═══ INPUT ═══
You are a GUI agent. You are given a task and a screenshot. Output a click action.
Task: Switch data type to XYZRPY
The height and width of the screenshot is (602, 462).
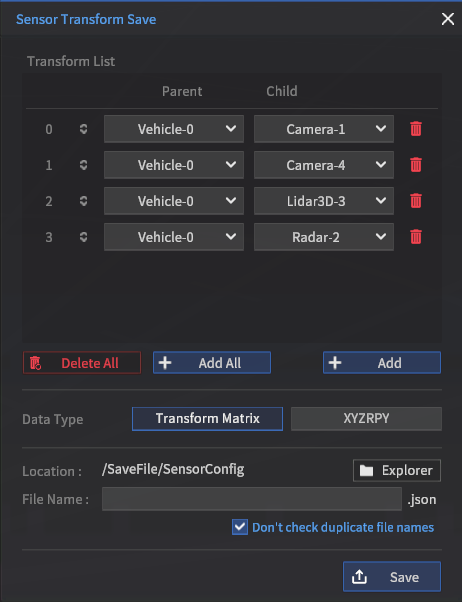366,418
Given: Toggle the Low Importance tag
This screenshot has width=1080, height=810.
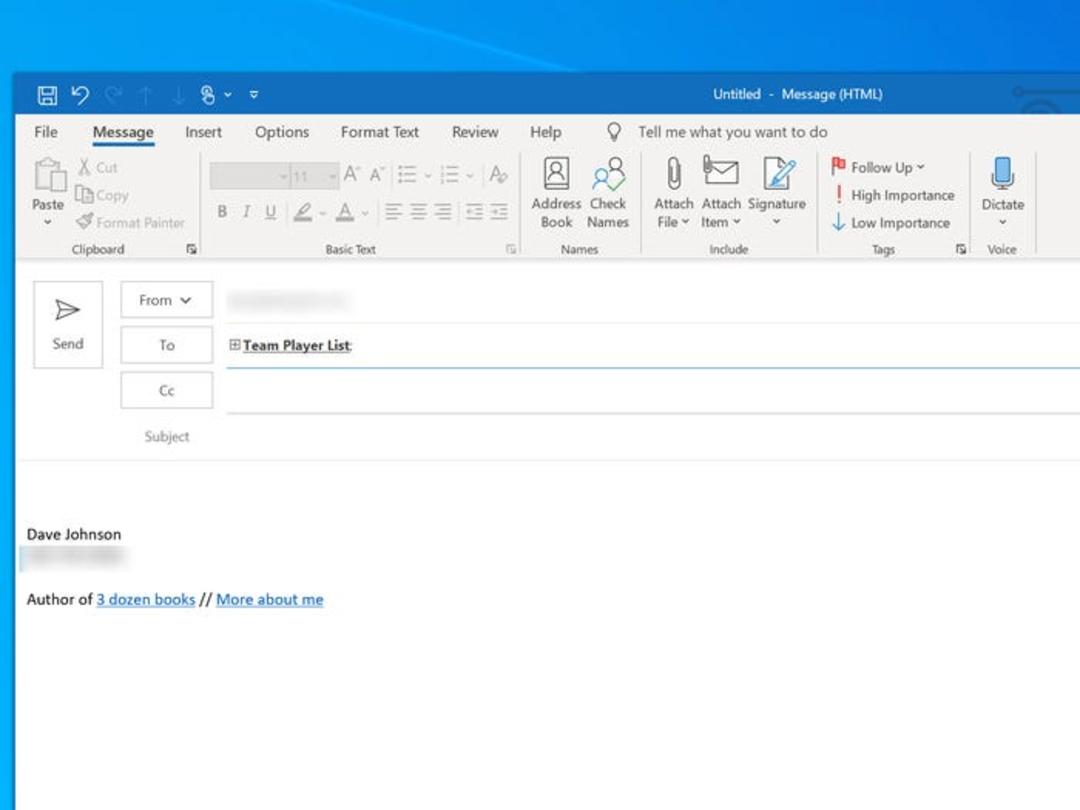Looking at the screenshot, I should click(x=891, y=222).
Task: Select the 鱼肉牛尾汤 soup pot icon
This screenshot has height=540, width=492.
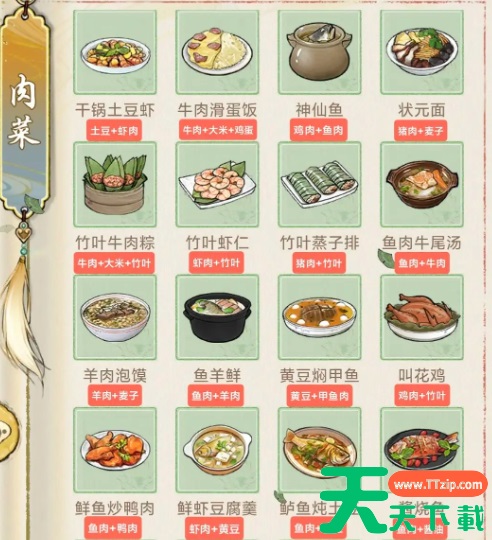Action: (x=422, y=184)
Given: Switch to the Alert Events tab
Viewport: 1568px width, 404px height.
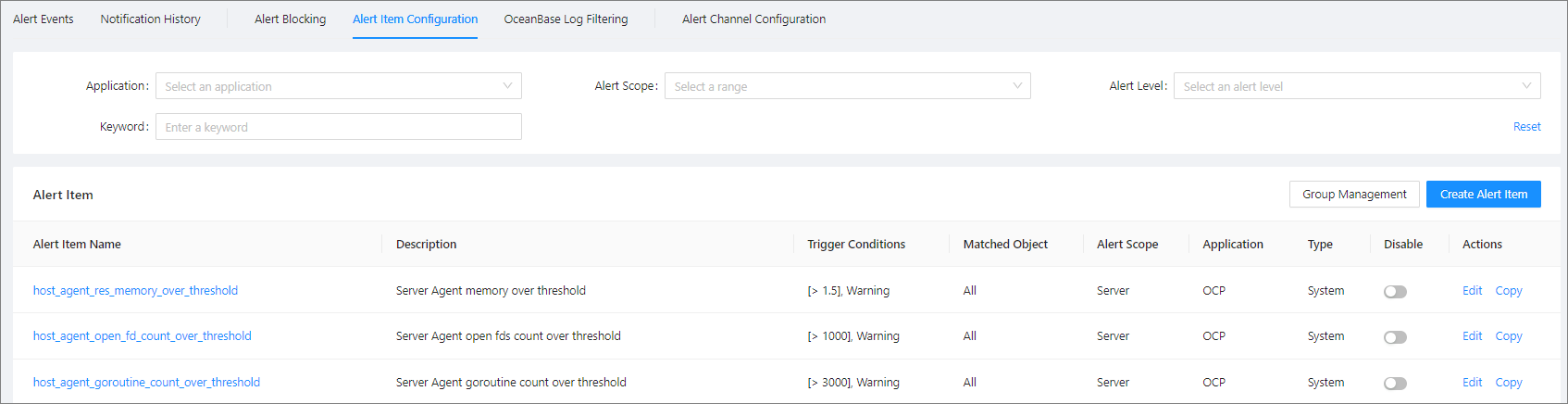Looking at the screenshot, I should coord(44,19).
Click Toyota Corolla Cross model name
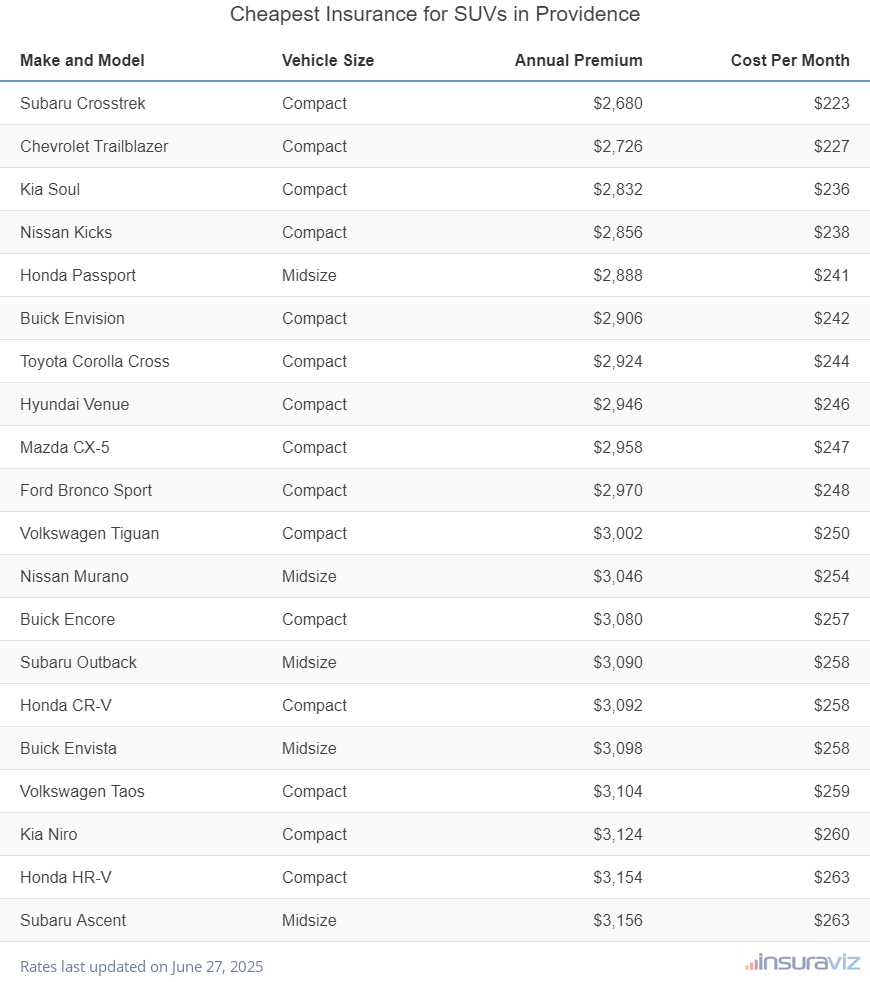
═══
▸ WHAT IS EXPECTED:
Go through the data and gather every line that holds "Switch".

▸ RESULT OF THIS EXERCISE:
Task: Switch data type to XYZRPY
Given: Switch to the Alert Events tab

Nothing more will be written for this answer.